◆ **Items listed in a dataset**
#####

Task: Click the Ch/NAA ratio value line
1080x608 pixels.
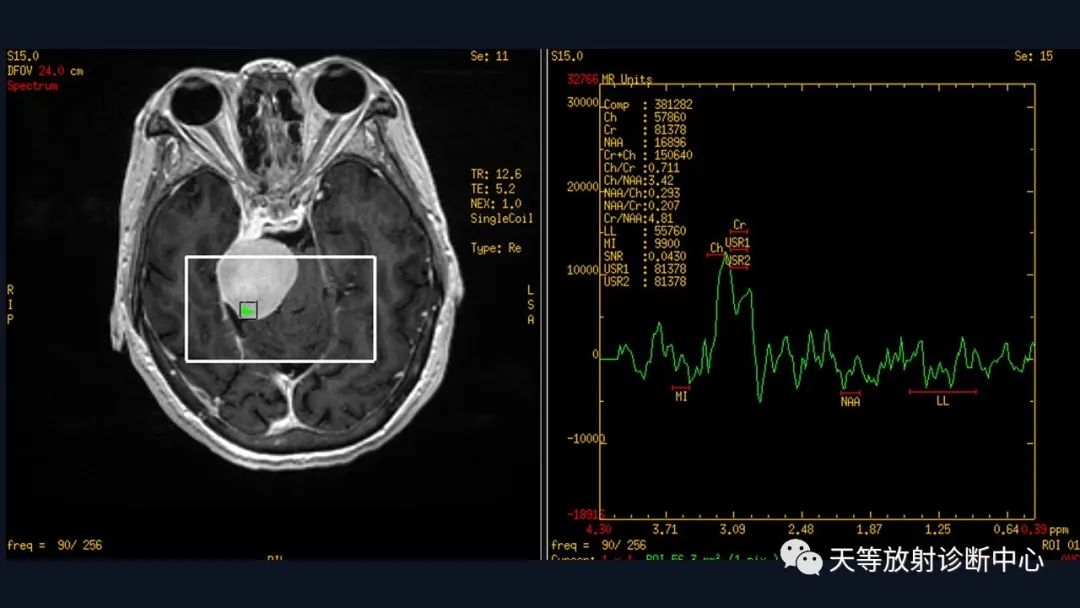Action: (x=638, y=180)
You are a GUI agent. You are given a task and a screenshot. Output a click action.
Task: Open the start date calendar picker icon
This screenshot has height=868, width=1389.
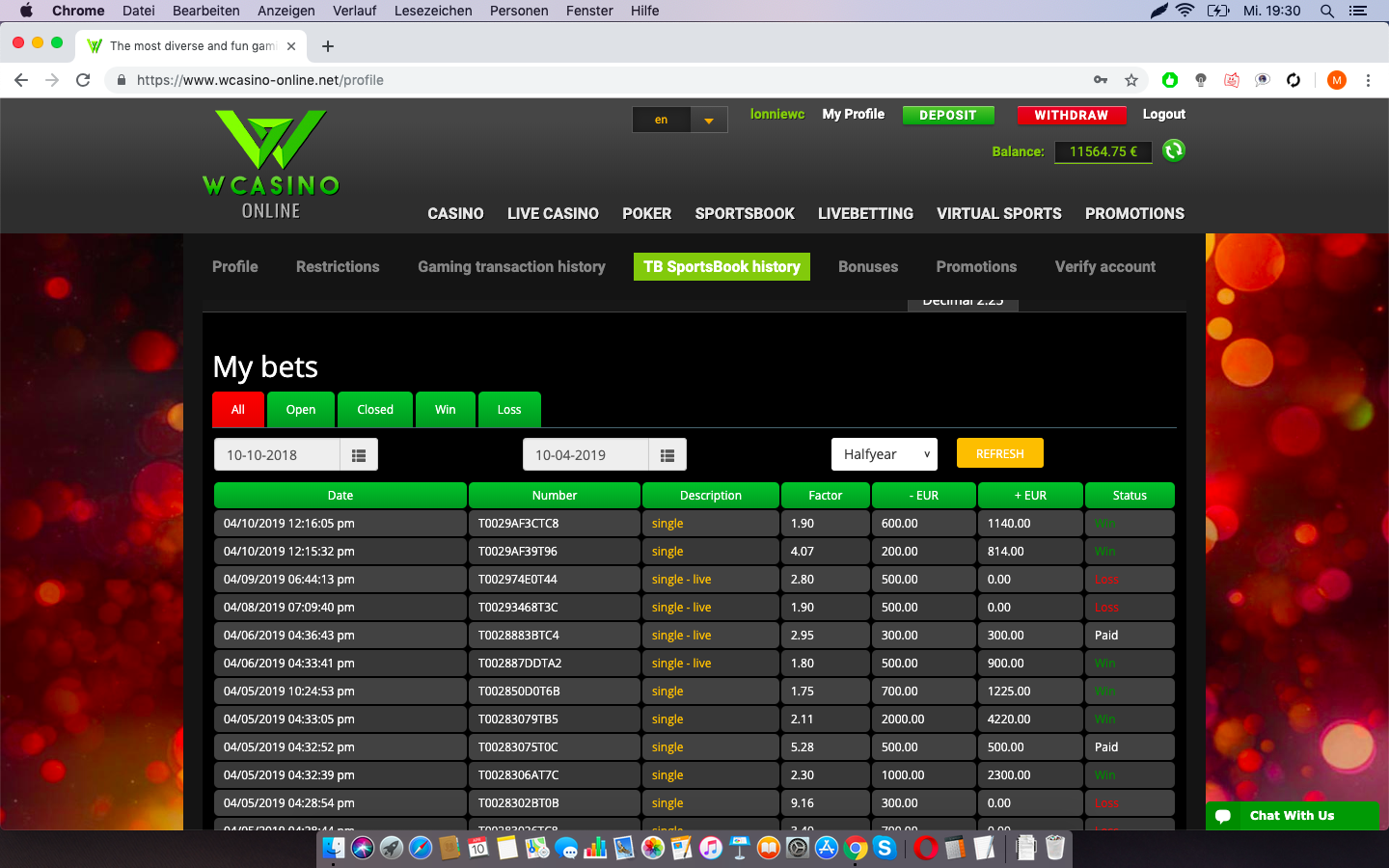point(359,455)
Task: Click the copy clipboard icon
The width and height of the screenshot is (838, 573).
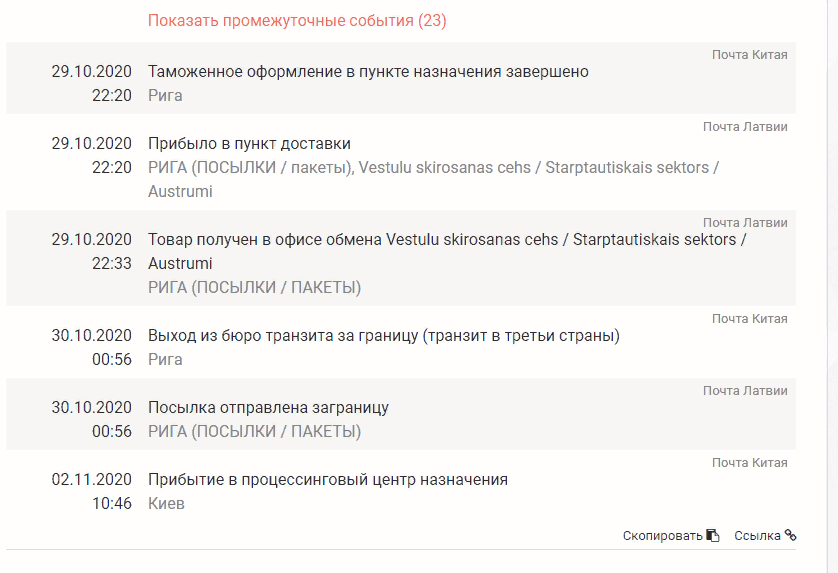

#####

◆ **Exercise aim**
None of the pictures should appear; repeat the records exactly otherwise.

◆ **Answer to the problem**
Task: Click the Ch/NAA ratio value line
1080x608 pixels.
Action: (x=638, y=180)
You are a GUI agent. You are given a task and a screenshot. Output a click action.
Task: Open the start date calendar picker icon
This screenshot has height=868, width=1389.
point(359,455)
Task: Click the copy clipboard icon
The width and height of the screenshot is (838, 573).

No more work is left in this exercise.